[Pixel coordinate grounding data]
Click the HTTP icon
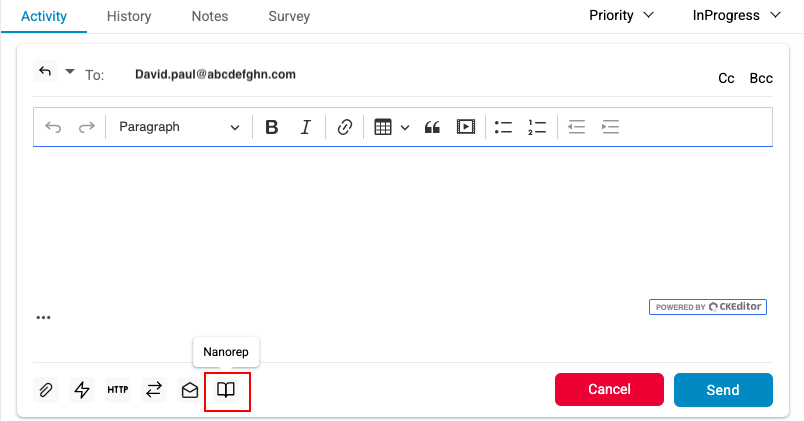Screen dimensions: 804x421 (x=118, y=390)
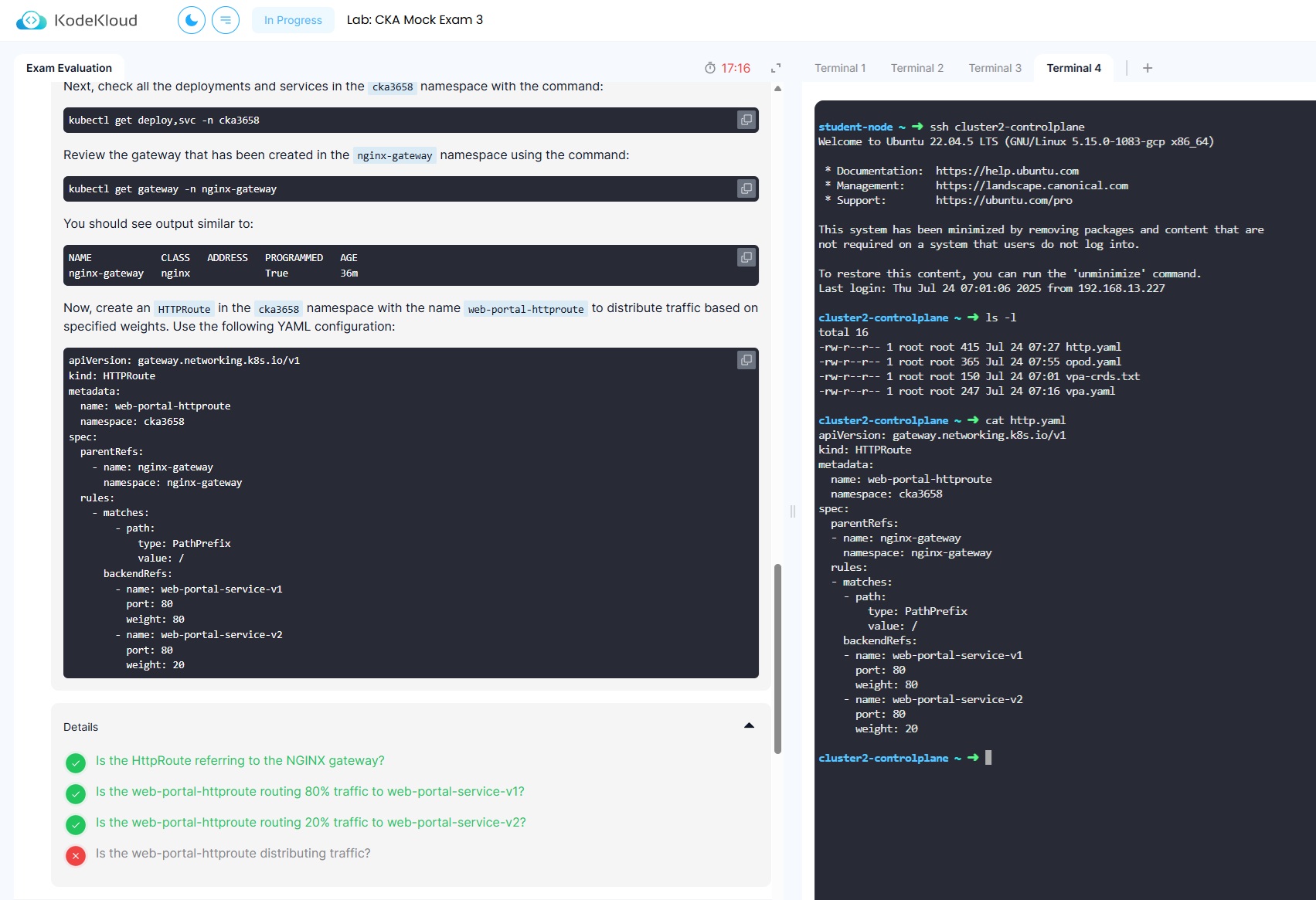Image resolution: width=1316 pixels, height=900 pixels.
Task: Collapse the Details section
Action: tap(749, 726)
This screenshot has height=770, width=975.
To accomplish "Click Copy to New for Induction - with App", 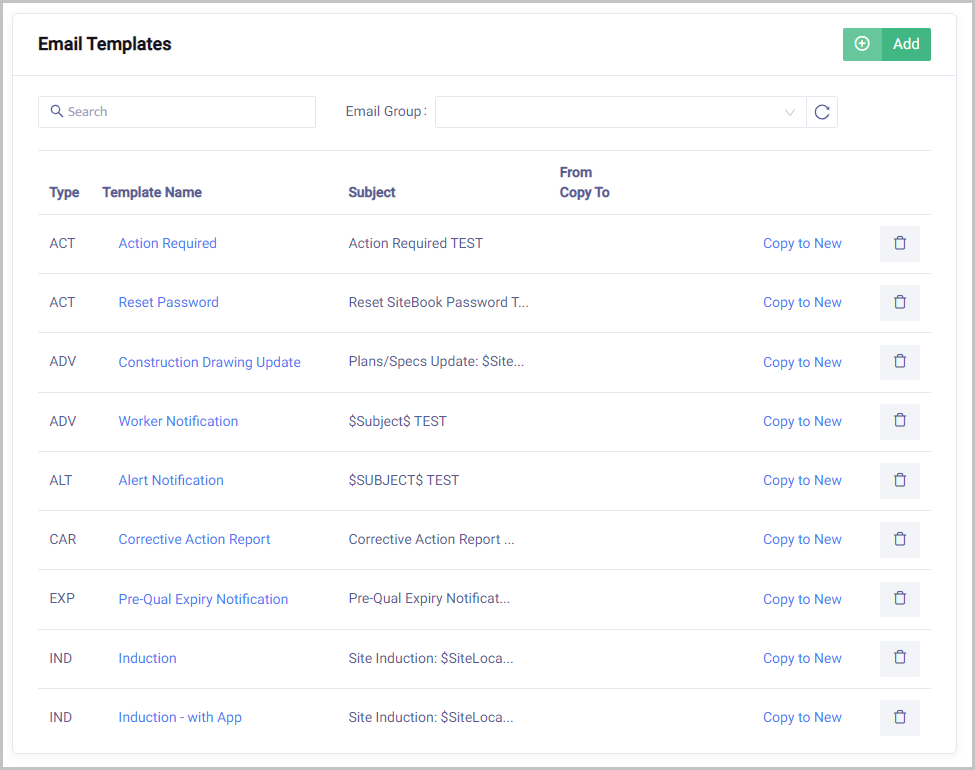I will point(802,717).
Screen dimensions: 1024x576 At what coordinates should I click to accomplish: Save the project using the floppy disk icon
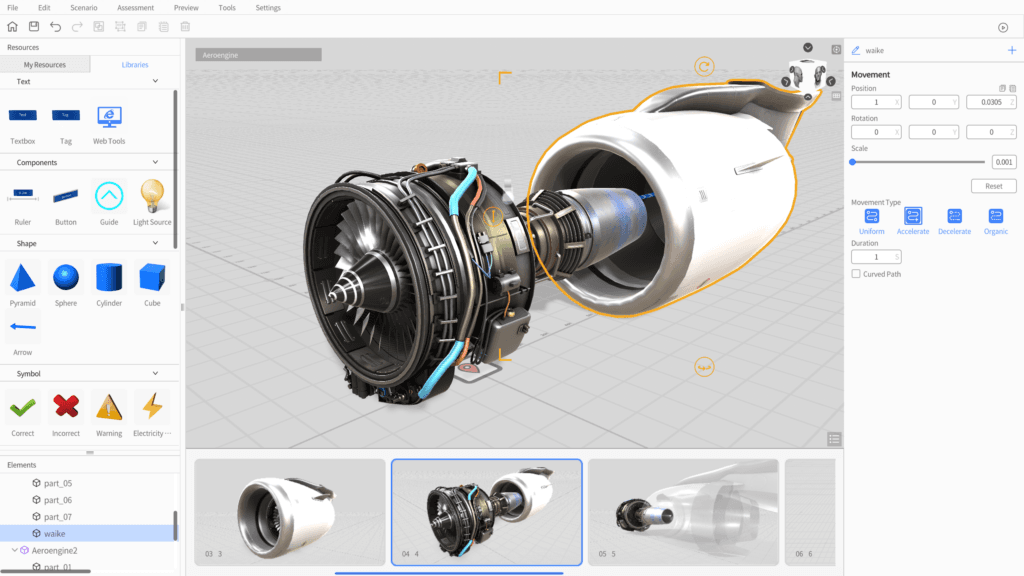point(34,26)
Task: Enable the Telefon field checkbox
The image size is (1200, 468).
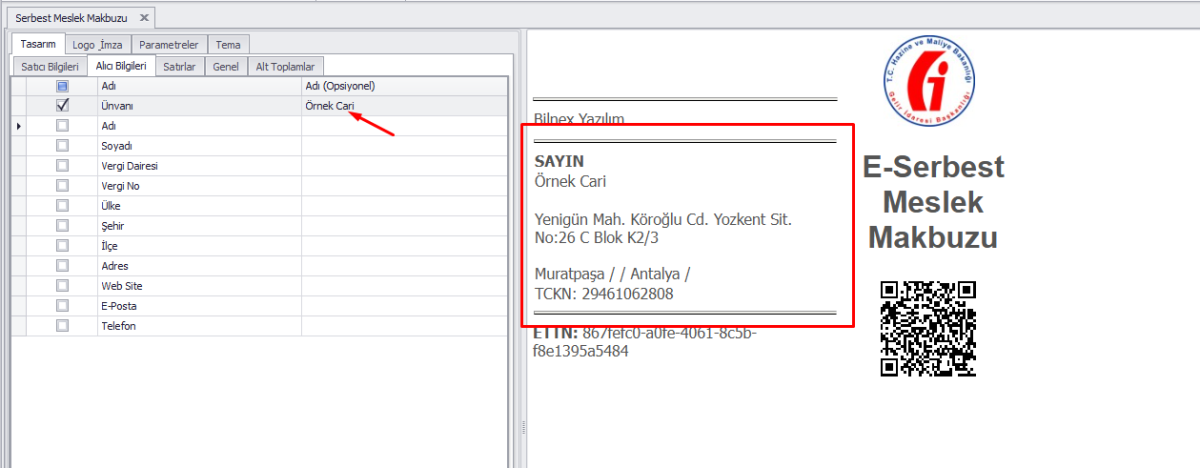Action: point(62,326)
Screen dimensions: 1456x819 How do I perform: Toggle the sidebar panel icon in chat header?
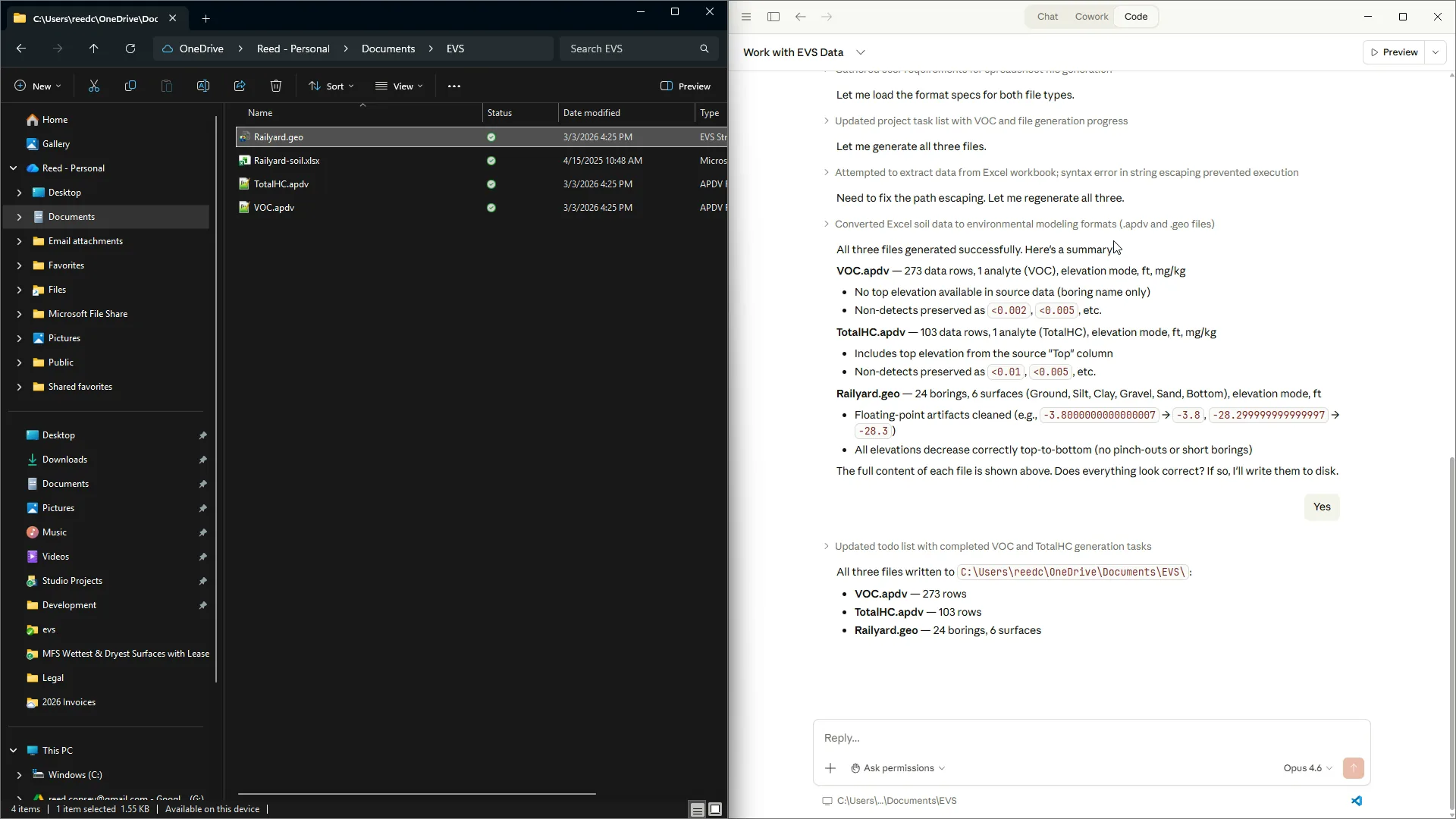click(x=774, y=17)
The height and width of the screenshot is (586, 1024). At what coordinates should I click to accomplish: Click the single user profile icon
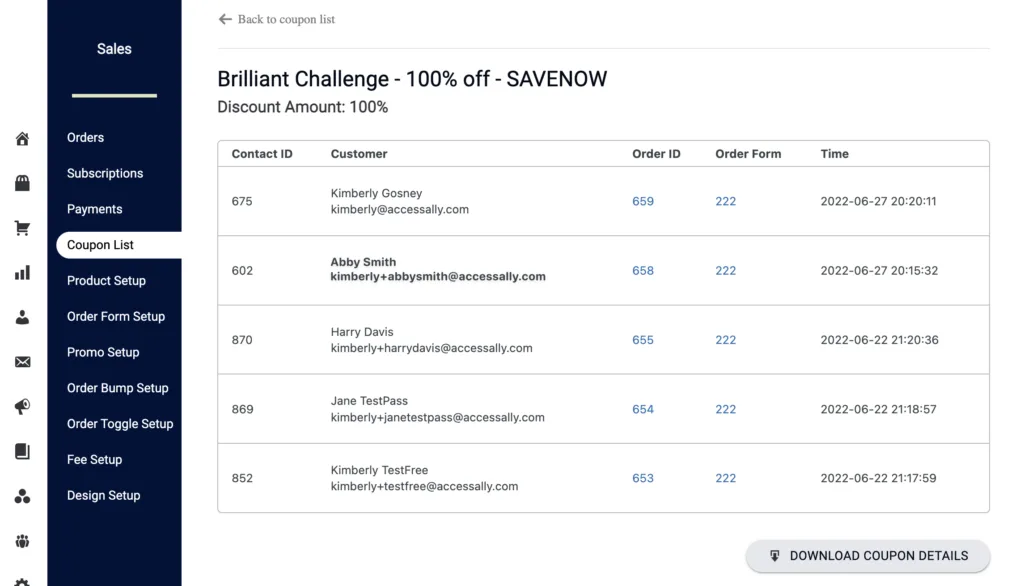[x=22, y=317]
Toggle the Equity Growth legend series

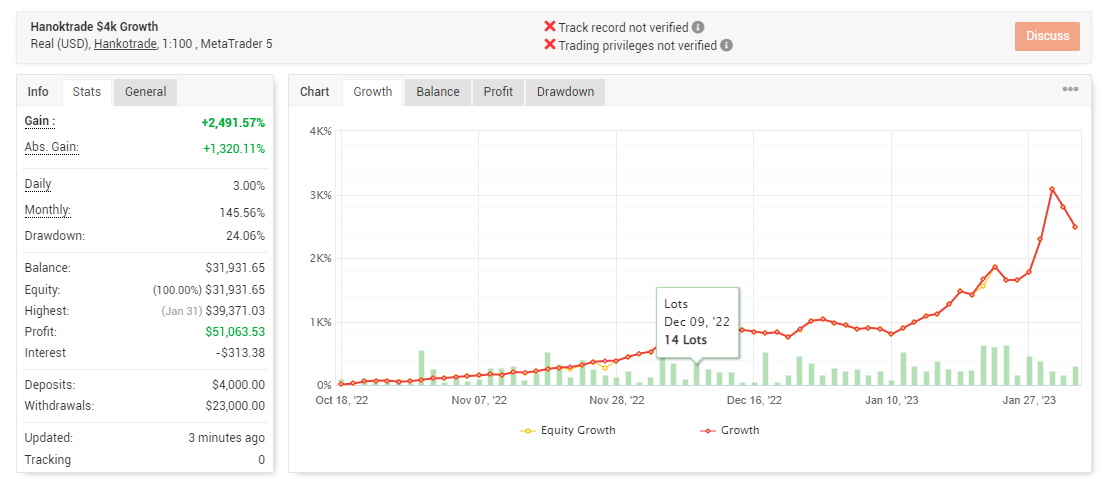pos(568,430)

## HOW TO COMPLETE THIS TASK
Starting with the line that contains "The height and", repeat each line exactly through the last line of the data above, and nothing more; the pictures stay out.

## SOLUTION FOR THIS EXERCISE
The height and width of the screenshot is (586, 1024). At what coordinates should I click to accomplish: Click the single user profile icon
[x=22, y=317]
Toggle the Equity Growth legend series

pos(568,430)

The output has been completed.